Task goal
Could you restate the data word for word?

[Saved entries]
--

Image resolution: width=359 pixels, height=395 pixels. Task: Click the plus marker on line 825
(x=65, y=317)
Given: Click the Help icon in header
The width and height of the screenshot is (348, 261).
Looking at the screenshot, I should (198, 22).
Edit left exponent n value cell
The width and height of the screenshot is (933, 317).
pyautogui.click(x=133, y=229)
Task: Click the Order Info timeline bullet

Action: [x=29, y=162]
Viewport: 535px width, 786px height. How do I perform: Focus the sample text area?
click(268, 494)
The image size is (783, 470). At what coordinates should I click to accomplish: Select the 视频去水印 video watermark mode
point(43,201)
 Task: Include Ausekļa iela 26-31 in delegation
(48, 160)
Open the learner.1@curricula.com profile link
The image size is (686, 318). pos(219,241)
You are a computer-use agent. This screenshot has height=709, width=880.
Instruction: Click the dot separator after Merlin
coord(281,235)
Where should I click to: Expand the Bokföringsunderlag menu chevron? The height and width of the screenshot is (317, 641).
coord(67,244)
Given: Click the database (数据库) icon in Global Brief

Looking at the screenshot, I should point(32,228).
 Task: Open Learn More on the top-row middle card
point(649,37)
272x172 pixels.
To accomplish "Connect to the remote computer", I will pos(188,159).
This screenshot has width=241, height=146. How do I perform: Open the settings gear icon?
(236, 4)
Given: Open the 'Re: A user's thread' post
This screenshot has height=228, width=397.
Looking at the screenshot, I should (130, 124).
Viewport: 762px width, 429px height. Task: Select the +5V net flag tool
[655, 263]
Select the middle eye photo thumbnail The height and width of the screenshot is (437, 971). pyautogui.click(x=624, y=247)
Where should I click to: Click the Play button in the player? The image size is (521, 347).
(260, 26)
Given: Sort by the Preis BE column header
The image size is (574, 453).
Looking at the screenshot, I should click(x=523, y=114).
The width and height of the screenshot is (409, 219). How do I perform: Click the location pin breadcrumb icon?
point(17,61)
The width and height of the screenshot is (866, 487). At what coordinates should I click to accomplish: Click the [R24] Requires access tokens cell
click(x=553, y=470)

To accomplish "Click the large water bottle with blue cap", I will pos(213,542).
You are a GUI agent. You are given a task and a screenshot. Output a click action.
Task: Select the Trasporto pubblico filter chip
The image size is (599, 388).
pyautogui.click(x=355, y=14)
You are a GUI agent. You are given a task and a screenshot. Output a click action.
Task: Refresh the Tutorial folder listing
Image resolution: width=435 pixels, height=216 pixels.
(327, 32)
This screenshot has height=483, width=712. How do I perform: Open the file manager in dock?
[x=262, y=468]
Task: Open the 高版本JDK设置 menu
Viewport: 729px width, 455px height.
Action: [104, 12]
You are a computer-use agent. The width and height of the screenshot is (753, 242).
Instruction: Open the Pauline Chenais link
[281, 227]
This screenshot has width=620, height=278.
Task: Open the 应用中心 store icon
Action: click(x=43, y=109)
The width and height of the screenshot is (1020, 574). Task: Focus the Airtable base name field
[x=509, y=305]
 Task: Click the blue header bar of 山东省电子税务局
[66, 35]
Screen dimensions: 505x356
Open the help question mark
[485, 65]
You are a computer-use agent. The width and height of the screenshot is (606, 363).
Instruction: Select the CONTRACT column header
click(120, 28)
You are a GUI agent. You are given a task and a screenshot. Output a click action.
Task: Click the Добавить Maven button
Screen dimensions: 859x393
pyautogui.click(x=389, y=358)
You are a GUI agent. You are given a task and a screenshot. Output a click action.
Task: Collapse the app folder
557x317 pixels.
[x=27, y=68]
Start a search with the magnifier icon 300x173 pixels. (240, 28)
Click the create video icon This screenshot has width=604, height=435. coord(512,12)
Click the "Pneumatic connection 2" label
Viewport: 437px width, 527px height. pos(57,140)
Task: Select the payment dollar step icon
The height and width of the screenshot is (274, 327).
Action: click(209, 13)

--

Solution to the exercise
Image resolution: width=359 pixels, height=395 pixels. Task: Click the plus marker on line 825
(x=65, y=317)
Given: Click the Help icon in header
The width and height of the screenshot is (348, 261).
Looking at the screenshot, I should (198, 22).
Edit left exponent n value cell
The width and height of the screenshot is (933, 317).
pyautogui.click(x=133, y=229)
Task: Click the Order Info timeline bullet

Action: [x=29, y=162]
Viewport: 535px width, 786px height. How do I perform: Focus the sample text area?
click(268, 494)
The image size is (783, 470). At what coordinates should I click to accomplish: Select the 视频去水印 video watermark mode
point(43,201)
 Task: Include Ausekļa iela 26-31 in delegation
(48, 160)
Open the learner.1@curricula.com profile link
The image size is (686, 318). pos(219,241)
You are a computer-use agent. This screenshot has height=709, width=880.
Instruction: Click the dot separator after Merlin
coord(281,235)
Where should I click to: Expand the Bokföringsunderlag menu chevron? The height and width of the screenshot is (317, 641).
coord(67,244)
Given: Click the database (数据库) icon in Global Brief

Looking at the screenshot, I should point(32,228).
 Task: Open Learn More on the top-row middle card
point(649,37)
272x172 pixels.
To accomplish "Connect to the remote computer", I will pos(188,159).
This screenshot has width=241, height=146. How do I perform: Open the settings gear icon?
(236, 4)
Given: Open the 'Re: A user's thread' post
This screenshot has height=228, width=397.
Looking at the screenshot, I should (130, 124).
Viewport: 762px width, 429px height. Task: Select the +5V net flag tool
[655, 263]
Select the middle eye photo thumbnail The height and width of the screenshot is (437, 971). pyautogui.click(x=624, y=247)
Where should I click to: Click the Play button in the player? The image size is (521, 347).
(260, 26)
Given: Sort by the Preis BE column header
The image size is (574, 453).
Looking at the screenshot, I should click(x=523, y=114).
The width and height of the screenshot is (409, 219). How do I perform: Click the location pin breadcrumb icon?
point(17,61)
The width and height of the screenshot is (866, 487). At what coordinates should I click to accomplish: Click the [R24] Requires access tokens cell
click(x=553, y=470)

To accomplish "Click the large water bottle with blue cap", I will pos(213,542).
You are a GUI agent. You are given a task and a screenshot. Output a click action.
Task: Select the Trasporto pubblico filter chip
The image size is (599, 388).
pyautogui.click(x=355, y=14)
You are a GUI agent. You are given a task and a screenshot. Output a click action.
Task: Refresh the Tutorial folder listing
Image resolution: width=435 pixels, height=216 pixels.
(327, 32)
This screenshot has height=483, width=712. How do I perform: Open the file manager in dock?
[x=262, y=468]
Task: Open the 高版本JDK设置 menu
Viewport: 729px width, 455px height.
Action: [104, 12]
You are a computer-use agent. The width and height of the screenshot is (753, 242).
Instruction: Open the Pauline Chenais link
[281, 227]
This screenshot has width=620, height=278.
Task: Open the 应用中心 store icon
Action: click(x=43, y=109)
The width and height of the screenshot is (1020, 574). Task: Focus the Airtable base name field
[x=509, y=305]
 Task: Click the blue header bar of 山东省电子税务局
[66, 35]
Screen dimensions: 505x356
Open the help question mark
[485, 65]
You are a computer-use agent. The width and height of the screenshot is (606, 363).
Instruction: Select the CONTRACT column header
click(120, 28)
You are a GUI agent. You are given a task and a screenshot. Output a click action.
Task: Click the Добавить Maven button
Screen dimensions: 859x393
pyautogui.click(x=389, y=358)
You are a GUI agent. You are given a task and a screenshot. Output a click action.
Task: Collapse the app folder
557x317 pixels.
[x=27, y=68]
Start a search with the magnifier icon 300x173 pixels. (240, 28)
Click the create video icon This screenshot has width=604, height=435. coord(512,12)
Click the "Pneumatic connection 2" label
Viewport: 437px width, 527px height. pos(57,140)
Task: Select the payment dollar step icon
The height and width of the screenshot is (274, 327).
Action: click(209, 13)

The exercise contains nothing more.